Data zoo

How is load() function used in data loading?

load() contains all processing steps that load raw data files into a ready to use adata object. This adata object can be cached as an h5ad file named after the dataset ID for faster reloading (if allow_caching=True), which exactly skips the code in load(). load() can be triggered to reload from scratch even if cached data is available (if use_cached=False).

How is the feature space (gene names) manipulated during data loading?

Sfaira provides both gene names and ENSEMBL IDs. Missing IDs will automatically be inferred from the gene names and vice versa. Version tags on ENSEMBL gene IDs will be removed if specified (if remove_gene_version=True); in this case, counts are aggregated across these features. Sfaira makes sure that gene IDs in a dataset match IDs of chosen reference genomes.

Datasets, DatasetGroups, DatasetSuperGroups - what are they?

Dataset: Custom class that loads a specific dataset. DatasetGroup: A dataset group manages collection of data loaders (multiple instances of Dataset). This is useful to group for example all data loaders corresponding to a certain study or a certain tissue. DatasetSuperGroups: A group of DatasetGroups that allow easy addition of multiple instances of DatasetGroup.

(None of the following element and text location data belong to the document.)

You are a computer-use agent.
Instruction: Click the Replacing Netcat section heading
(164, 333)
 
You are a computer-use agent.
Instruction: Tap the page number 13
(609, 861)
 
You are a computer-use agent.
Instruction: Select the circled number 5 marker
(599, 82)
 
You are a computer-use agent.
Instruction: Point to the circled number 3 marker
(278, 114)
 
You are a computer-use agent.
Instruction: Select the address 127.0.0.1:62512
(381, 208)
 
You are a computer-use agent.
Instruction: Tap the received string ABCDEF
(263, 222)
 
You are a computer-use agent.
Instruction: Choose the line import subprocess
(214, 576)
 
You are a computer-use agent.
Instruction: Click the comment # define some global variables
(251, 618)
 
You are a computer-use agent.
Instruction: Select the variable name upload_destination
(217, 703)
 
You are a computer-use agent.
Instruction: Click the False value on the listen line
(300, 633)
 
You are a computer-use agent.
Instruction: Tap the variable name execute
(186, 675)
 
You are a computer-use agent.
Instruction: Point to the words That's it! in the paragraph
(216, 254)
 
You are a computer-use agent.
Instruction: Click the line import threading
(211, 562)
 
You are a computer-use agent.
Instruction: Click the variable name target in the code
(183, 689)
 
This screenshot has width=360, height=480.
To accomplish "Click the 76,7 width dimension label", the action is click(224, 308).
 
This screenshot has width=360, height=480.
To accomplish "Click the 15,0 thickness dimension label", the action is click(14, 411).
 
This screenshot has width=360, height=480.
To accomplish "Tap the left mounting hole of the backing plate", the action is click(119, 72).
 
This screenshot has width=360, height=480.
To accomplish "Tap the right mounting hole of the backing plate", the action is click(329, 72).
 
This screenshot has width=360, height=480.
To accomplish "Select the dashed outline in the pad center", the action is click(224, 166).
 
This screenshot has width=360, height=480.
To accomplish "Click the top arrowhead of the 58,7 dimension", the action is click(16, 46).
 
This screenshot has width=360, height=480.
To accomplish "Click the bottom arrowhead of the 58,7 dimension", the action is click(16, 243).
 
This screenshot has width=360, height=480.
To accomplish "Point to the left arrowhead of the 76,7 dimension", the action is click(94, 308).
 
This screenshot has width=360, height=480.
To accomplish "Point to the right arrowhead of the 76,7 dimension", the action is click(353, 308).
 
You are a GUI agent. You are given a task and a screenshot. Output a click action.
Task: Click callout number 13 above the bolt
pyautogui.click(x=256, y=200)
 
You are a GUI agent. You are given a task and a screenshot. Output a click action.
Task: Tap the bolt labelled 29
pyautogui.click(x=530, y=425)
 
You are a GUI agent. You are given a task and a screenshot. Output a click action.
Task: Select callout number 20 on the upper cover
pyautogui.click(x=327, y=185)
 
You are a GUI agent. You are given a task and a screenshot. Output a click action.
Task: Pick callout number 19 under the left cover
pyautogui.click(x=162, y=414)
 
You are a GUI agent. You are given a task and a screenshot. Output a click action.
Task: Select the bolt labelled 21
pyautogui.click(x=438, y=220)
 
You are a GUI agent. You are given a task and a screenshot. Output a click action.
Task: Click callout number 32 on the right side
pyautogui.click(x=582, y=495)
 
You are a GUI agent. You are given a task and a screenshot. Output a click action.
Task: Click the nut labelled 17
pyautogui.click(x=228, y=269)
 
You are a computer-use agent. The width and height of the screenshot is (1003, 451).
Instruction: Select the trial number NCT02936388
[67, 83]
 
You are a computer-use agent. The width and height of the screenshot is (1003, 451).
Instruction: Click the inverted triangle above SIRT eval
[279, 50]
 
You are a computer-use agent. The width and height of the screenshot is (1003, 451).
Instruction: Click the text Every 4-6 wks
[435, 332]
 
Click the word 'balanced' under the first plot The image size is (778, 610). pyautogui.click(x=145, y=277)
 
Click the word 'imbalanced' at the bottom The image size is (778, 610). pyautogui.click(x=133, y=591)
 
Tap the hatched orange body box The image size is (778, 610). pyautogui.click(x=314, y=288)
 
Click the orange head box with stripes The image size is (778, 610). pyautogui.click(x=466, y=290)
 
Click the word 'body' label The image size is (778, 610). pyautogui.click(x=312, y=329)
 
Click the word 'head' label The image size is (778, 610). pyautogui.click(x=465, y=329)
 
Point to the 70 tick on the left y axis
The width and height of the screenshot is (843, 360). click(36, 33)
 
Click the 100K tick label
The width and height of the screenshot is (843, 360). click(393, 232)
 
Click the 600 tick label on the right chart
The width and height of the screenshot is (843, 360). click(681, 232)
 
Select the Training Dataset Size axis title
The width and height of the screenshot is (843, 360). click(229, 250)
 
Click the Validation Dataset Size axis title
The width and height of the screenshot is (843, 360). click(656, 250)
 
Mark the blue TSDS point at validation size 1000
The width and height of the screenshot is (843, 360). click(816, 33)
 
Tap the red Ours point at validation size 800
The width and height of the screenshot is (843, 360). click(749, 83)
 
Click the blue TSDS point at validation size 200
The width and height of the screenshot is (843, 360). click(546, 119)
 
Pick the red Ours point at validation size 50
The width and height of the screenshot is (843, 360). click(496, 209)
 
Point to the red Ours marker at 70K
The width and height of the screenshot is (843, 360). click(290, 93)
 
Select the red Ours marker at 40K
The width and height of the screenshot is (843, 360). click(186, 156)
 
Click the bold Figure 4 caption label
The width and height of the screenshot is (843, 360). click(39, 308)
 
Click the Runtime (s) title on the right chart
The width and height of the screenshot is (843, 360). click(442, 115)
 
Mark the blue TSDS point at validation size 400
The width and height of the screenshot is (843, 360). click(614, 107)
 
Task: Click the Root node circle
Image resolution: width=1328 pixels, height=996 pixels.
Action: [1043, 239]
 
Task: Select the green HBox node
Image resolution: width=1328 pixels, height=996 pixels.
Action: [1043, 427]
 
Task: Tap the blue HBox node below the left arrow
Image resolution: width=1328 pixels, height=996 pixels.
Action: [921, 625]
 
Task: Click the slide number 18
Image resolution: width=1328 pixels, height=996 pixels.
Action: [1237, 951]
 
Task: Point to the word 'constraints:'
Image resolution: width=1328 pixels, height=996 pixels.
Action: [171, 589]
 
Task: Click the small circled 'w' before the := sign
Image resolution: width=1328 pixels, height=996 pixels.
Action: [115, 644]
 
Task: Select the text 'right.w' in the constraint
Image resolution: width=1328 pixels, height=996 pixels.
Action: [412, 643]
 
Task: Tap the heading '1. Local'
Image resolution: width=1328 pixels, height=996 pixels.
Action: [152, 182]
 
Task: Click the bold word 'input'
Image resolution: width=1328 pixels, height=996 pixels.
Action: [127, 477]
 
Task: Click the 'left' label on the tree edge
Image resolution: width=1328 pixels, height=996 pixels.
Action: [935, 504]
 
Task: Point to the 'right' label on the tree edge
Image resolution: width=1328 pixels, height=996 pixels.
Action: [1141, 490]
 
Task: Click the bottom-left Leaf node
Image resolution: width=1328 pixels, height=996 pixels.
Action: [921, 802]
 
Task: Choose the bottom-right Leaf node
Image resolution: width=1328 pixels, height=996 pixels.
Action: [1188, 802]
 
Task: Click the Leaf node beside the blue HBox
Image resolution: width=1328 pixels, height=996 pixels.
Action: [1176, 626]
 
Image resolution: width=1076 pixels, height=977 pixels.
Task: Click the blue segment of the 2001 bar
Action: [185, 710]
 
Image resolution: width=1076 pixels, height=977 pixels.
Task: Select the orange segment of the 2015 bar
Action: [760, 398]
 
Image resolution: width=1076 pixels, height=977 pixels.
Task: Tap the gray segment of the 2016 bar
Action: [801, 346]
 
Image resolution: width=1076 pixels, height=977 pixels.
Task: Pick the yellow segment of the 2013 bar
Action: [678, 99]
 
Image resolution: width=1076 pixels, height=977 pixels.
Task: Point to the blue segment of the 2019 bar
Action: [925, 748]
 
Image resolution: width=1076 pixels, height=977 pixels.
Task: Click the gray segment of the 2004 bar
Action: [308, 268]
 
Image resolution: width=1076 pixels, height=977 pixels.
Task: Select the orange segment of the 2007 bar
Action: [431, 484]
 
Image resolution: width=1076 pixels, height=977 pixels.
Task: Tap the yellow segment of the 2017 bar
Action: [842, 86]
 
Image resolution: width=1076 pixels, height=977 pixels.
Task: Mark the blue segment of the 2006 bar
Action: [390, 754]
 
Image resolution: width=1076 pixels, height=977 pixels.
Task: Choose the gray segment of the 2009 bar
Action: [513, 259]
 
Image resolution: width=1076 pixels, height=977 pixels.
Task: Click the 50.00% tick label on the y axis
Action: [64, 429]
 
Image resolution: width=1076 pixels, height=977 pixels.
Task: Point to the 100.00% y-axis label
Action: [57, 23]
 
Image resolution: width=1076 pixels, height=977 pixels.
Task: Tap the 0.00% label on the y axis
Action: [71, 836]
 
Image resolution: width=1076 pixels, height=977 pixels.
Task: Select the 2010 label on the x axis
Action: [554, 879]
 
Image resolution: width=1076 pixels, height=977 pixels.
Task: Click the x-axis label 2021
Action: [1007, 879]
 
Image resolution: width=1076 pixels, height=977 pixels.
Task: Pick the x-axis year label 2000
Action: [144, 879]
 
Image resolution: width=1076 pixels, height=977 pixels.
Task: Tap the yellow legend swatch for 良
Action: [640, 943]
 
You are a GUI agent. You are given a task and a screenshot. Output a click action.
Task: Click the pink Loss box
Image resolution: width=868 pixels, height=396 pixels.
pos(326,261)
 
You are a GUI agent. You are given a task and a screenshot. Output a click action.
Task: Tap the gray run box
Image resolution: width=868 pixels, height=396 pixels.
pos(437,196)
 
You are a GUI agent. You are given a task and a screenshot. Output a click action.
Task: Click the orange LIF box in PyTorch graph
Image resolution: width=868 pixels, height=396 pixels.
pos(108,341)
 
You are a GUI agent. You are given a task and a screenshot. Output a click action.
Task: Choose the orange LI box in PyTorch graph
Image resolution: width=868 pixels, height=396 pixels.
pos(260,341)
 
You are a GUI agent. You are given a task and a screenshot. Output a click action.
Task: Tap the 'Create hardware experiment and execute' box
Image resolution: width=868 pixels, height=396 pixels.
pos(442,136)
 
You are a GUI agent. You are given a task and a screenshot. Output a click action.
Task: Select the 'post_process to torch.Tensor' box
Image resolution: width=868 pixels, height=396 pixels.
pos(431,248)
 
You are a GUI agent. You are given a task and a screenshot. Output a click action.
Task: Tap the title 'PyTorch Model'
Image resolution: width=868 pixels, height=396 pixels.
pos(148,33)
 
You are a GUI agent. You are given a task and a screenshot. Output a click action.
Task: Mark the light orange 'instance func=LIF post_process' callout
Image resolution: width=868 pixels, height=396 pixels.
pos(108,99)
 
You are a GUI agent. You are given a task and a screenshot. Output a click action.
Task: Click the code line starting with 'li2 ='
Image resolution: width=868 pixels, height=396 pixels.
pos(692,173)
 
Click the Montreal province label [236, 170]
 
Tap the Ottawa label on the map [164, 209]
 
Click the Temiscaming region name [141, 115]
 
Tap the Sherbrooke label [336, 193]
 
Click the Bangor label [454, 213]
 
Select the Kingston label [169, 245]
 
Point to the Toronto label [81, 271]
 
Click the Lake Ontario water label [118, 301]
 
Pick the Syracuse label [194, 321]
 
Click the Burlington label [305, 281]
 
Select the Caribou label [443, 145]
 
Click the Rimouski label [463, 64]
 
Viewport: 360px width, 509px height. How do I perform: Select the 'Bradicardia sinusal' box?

Basics of sfaira lazy loading via split into constructor and load() function.

The constructor of a dataset defines all metadata associated with this data set. The loading of the actual data happens in the load() function and not in the constructor. This is useful as it allows initialising the datasets and accessing dataset metadata without loading the actual count data. DatasetGroups can contain initialised Datasets and can be sub-setted based on metadata before loading is triggered across the entire group.